William se dirige al puesto de la Granja Barriga Llena y, sin muchas ganas, se pone a revolver una pila de mazorcas. Parece perdido. Su búsqueda de empleo no está yendo bien. Cada semana que pasa, se hunde un poco más. Detesto verlo así. Aunque sus salidas de tono precipitaron su despido, no fueron la única razón. Lo que le ha pasado a William les está pasando a muchos de nuestros amigos, en diferentes ámbitos: están siendo sustituidos en sus puestos por modelos nuevos más baratos. Lo compadezco.

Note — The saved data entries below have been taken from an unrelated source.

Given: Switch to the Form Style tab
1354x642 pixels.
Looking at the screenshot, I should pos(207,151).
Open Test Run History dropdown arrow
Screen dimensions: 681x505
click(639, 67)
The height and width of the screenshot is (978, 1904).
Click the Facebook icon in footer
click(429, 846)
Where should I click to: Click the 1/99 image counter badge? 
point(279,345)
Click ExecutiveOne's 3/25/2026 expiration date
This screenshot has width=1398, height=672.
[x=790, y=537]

De verdad.
¿Será tan sencillo como cogerlo de la mano? ¿Usted qué piensa, Investigador 101?
¿A qué se refiere?
A conectar con mi marido.
No lo creo.
Hace mucho que no lo cojo de la mano.
Quizá debería hacerlo.
¿Usted quiere que coja a mi marido de la mano?
—¿Tendremos suficiente con una docena? —pregunta William.
—Será perfecto, cariño —respondo.
Nunca lo llamo «cariño». Lo digo para que Bunny y Jack lo oigan.
Bunny se vuelve, sonríe y asiente con expresión aprobadora.
No, en realidad no.
¿Por qué no?
Porque no lo merece.
¡Dios santo!
—¿Qué? —pregunta Bunny con un gesto, cuando ve mi cara de asombro.
De pronto, siento deseos de proteger a William. ¿Qué sabrá Investigador 101 de lo que merece William?
Eso ha sido una bajeza, Investigador 101. No creo que pueda seguir con esto.
Lo comprendo.
¿De veras?
Yo estaba pensando lo mismo.
Un momento. ¿Va a darse por vencido tan fácilmente? Me está enviando mensajes contradictorios, o quizá yo se los esté enviando a él.
—¿Tienes un billete de cinco, Alice? —pregunta William.
De pronto, se le ha puesto la cara del color de la leche. Pienso en Jack y en su corazón. Pienso que debería empezar a comprar aspirina infantil y obligar a William a tomarla.
—¿Te encuentras bien? —le pregunto, acercándome al puesto de verduras.
—Sí, claro. Estoy bien —dice William, aunque su aspecto dice todo lo contrario.
Miro la pila de mazorcas que ha acumulado.
—Son pequeñas. Compra media docena más.
—¿Puedes ayudarme? —dice.
—¿Qué te pasa?
Menea un poco la cabeza.
—Estoy mareado.
Tiene mala cara. Lo cojo de la mano y sus dedos se entrelazan automáticamente con los míos. Nos abrimos paso hasta un banco y nos quedamos sentados en silencio unos minutos. Peter y Caroline están probando almendras, Zoé está oliendo un frasco de lavanda, y Bunny y Jack se han puesto a la cola de Rose Pistola, para comprar uno de sus famosos sandwiches de huevo.
—¿Te apetece un sándwich de huevo? —pregunto—. Si quieres, voy a buscarte uno. Quizá te haya dado un bajón de azúcar.